Béisbol

El ídolo Yankee de la última generación

EL TORPEDERO de los Yankees de Nueva York Derek Jeter salta por encima del corredor Bill Hall en una jugada de doble matanza en partido de pretemporada frente a los Astros de Houston en Tampa, Florida.
EL TORPEDERO de los Yankees de Nueva York Derek Jeter salta por encima del corredor Bill Hall en una jugada de doble matanza en partido de pretemporada frente a los Astros de Houston en Tampa, Florida. Associated Press

Nadie puede reemplazar a Lou Gehrig, una figura única en la historia del béisbol. Babe Dahrgren lo sustituyó como inicialista de los Yankees de Nueva York, pero no lo reemplazó.

Sus números ofensivos fueron tan llamativos como su racha de 2,130 juegos consecutivos. Su imagen el 4 de julio de 1939 cuando recibió un homenaje en un momento donde se estaba muriendo de una terrible enfermedad que lleva su nombre, estará siempre grabada con nosotros cuando dijo que era "el hombre más dichoso de la tierra‘’.

Su ejemplo de valentía ante una adversidad que le acababa su existencia, lo separa del resto de la humanidad en el deporte de las bolas y los strikes.

Pero alguien lo superó en una estadística: Derek Jeter, el capitán de los Mulos de Manhattan, que se encuentra a sólo 74 hits de ser el único jugador con el uniforme raya de los Yankees que llega a 3,000 imparables.

Jeter es el ídolo de la última generación de los Yankees. Algunos otros peloteros han formado el núcleo del éxito de este equipo desde los años noventa, en especial el cerrador panameño Mariano Rivera, el receptor boricua Jorge Posada y el pitcher zurdo Andy Pettitte. Pero Jeter es la cara de los Yankees.

Sus imparables demuestran su valor, consistencia y durabilidad como jugador. Su esfuerzo y su humildad dentro y fuera del terreno tiene un valor extraordinario en el deporte profesional.

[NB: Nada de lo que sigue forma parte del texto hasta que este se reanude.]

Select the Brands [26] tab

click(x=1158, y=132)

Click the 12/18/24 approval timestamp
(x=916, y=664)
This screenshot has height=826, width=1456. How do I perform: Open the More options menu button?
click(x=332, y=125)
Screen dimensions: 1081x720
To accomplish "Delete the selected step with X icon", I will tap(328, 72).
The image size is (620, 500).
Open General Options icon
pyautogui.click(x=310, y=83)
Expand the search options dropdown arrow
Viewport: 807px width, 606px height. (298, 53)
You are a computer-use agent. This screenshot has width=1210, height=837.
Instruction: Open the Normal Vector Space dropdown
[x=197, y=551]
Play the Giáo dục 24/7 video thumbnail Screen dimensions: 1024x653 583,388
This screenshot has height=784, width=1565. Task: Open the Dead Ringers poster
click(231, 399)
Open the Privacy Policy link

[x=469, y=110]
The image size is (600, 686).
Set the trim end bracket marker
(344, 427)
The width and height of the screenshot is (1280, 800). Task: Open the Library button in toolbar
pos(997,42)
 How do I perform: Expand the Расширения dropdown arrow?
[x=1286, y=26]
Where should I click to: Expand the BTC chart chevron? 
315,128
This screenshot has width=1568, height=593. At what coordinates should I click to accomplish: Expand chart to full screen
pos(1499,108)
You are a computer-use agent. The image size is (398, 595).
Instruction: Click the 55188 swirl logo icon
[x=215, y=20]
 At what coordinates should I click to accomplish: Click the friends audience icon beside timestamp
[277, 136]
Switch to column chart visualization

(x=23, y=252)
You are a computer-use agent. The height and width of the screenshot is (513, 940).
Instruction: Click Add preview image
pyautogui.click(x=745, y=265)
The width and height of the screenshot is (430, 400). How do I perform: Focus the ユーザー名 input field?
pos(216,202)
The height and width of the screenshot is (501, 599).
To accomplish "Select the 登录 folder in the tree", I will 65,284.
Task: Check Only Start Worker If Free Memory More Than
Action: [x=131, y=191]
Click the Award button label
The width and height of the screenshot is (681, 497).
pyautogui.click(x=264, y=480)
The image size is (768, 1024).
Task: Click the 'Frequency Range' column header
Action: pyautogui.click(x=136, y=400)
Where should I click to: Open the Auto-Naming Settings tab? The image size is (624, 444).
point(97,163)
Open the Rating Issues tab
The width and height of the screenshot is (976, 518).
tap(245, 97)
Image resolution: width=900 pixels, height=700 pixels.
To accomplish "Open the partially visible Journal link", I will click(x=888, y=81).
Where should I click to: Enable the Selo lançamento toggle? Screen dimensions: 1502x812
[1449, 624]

Sus estadísticas son impresionantes: suma 2,926 imparables, 1,685 carreras anotadas, 1,135 impulsadas, 234 jonrones, 323 bases robadas, su promedio de embasamiento es de .385, con 4,218 en total de bases, un slugging de .452, un OPS de .837 (embasamiento más slugging) y su promedio es de .314.

Jeter ha ganado muchas distinciones que incluyen Novato del Año, cinco Guantes de Oro, Jugador Más Valioso de la Serie Mundial y del Juego de Estrellas (2000). A la vez, es el segundo pelotero de los Yankees con más partidos jugados, detrás de Mickey Mantle.

Cuando analizamos su carrera la podemos resumir con cuatro palabras: es una legítima estrella.

Hay una jugada a la defensa que ubica a Jeter en el nivel de pelotero excepcional. Ocurrió el primero de julio del 2004 en el Yankee Stadium estando el partido empatado con corredores en segunda y tercera en el décimo episodio frente a los Medias Rojas de Boston. Trot Nixon conectó elevado por la raya del jardín izquierdo y la única forma de capturar la bola era correr tras ella a toda velocidad y tirarse de cabeza al público en busca de un fildeo milagroso.

Jeter lo hizo y capturó el batazo para sacar el tercer out de la entrada saliendo de las gradas golpeado, sangrando y con morados en su rostro y cuerpo. Esa fue la principal prueba que lo ubicó como un jugador que pone al equipo por encima de sí mismo.

Su carrera tomará elevadas dimensiones cuando se convierta en el jugador 28 en llegar a los 3,000 hits, y esto debe suceder en la primera mitad de esta próxima temporada cuando cumplirá 37 años de edad (junio 26). En el momento que toque la cifra mágica también será el único torpedero que ha logrado la hazaña jugando completamente en dicha posición.

Es posible que Derek Jeter no dejará un legado similar al de Lou Gehrig, pero sí ha creado uno propio al ser el rey de los imparables en la más grande franquicia en los anales del béisbol.